Pantelides may have been making excuses for his own poor showing, but his bitter feelings about the President were echoed among his supporters gathered in the second floor ballroom of the Annapolis Waterfront hotel. All the trappings for a blowout victory party were there: tables laden with hors d’ourves, music, a free-flowing, cash bar. But the Republicans in the room, almost all of them white and prosperous-looking in coats and ties and dresses, were angry with their national standard-bearer.
“I’m heartbroken,” said a blonde-haired woman standing with her grown daughter. “I’m a conservative and a lifelong Republican, but Trump has destroyed the party right down to the local level. “ “It is pretty scary,” her daughter agreed, “The Trump effect is real.”
Pantelides confessed that he had known he was in trouble two weeks before, when he got the results of a private poll conducted by his campaign. “It showed Gavin ahead 46-to-43 per cent, ” he said. That was when his supporters began flooding the city mailboxes with attack fliers mocking Buckley’s Australian accent, questioning his business record and accusing him of planning to raise taxes.
“The fliers hurt,” I know that.,” Pantelides conceded ruefully Tuesday night.
If the mood in the Republican gathering was sour and flat, the scene at the Metropolitan Kitchen and Lounge celebrating Buckley’s success was joyful and raucous.
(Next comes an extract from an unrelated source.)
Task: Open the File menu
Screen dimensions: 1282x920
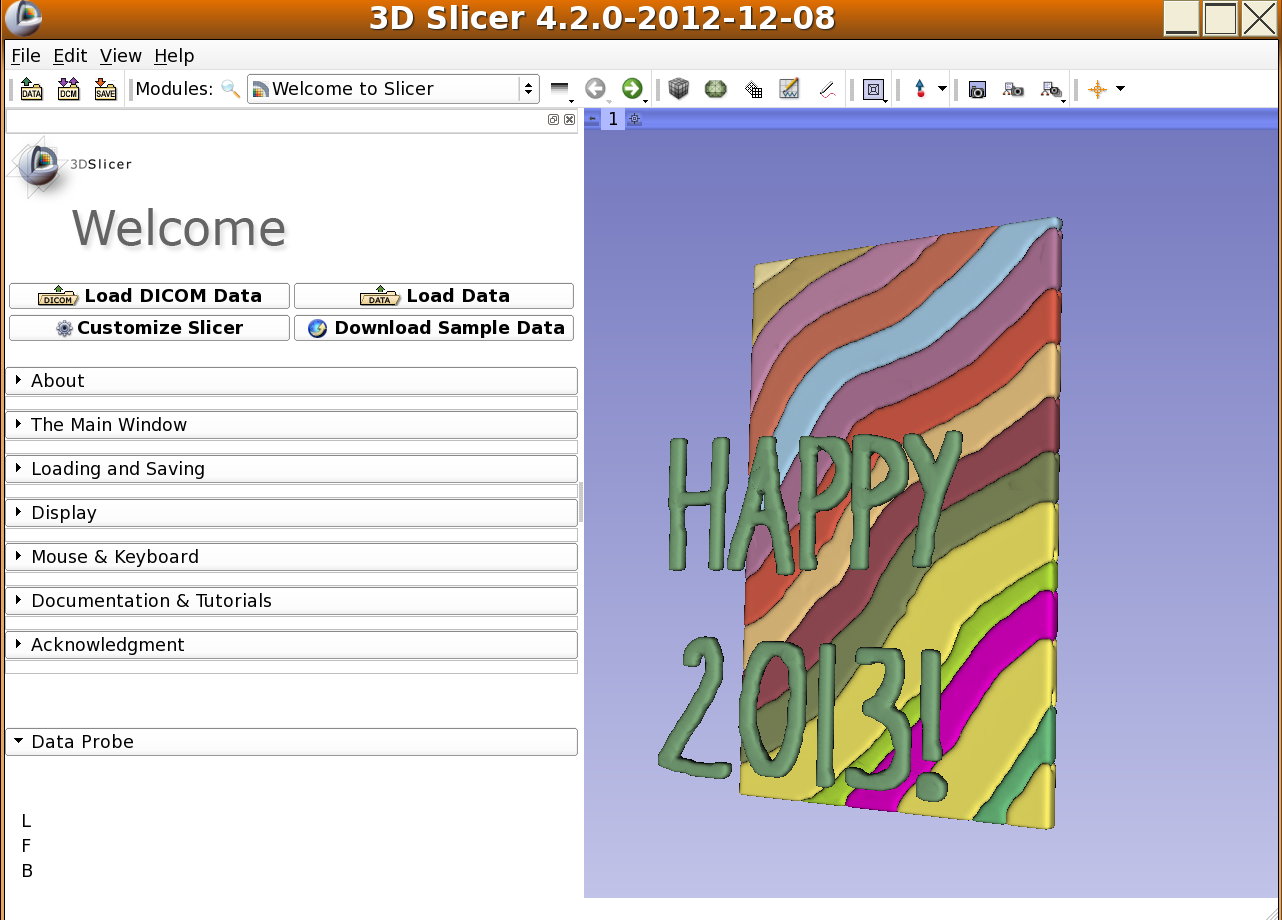Action: coord(25,56)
Hundreds of supporters, black, white and Asian, young and old, packed the three floors of the restaurant, laughing and cheering over the pulse of a disco beat. They applauded their hero’s acceptance speech, traded high fives and hooted approval when a reel of “Gavin’s Bloopers” — stumbling outtakes of Buckley’s video ads — flickered across the screen.
Buckley himself was exuberant. When a television reporter asked him on camera what his first act would be after the swearing-in on December 4, Buckley said: “Signing a peace treaty with Eastport!”
When Steve Schuh, the Republican County Executive shook his hand and promised that they would work together, Buckley said: “Great. Can I buy you a drink?” and led Schuh through the crowd to the bar.
The contrast between the two election-night parties mirrored the candidates themselves: Pantelides, the earnest, methodical plodder who trumpeted his first four years and promised more of the same; Buckley, the rakish, adventurous outsider who promised change, new ideas and excitement.
How big was the Trump factor? While the results here reflected the same-day Democratic sweep in Virginia, New Jersey and New York City and clearly represented a wider Republican setback, the Annapolis outcome was mostly local, mostly about the sharply contrasting candidates and the voters’ frustration with the glacial pace of improvements in their venerable city.
Annapolitans seemed to be looking at the endless squabbles over the Market House, the empty storefronts on Main Street, the frequently clogged traffic, the non-stop development, the shabby public housing, the increased crime, the repeated “nuisance flooding” lapping at the edges of downtown and the parked cars littering City Dock and asking: “Can’t we do better?”
Gavin Buckley seemed to be taking a page out of the Obama playbook and answering: “Yes we can.”
Come December 4, he’ll get his chance to prove it.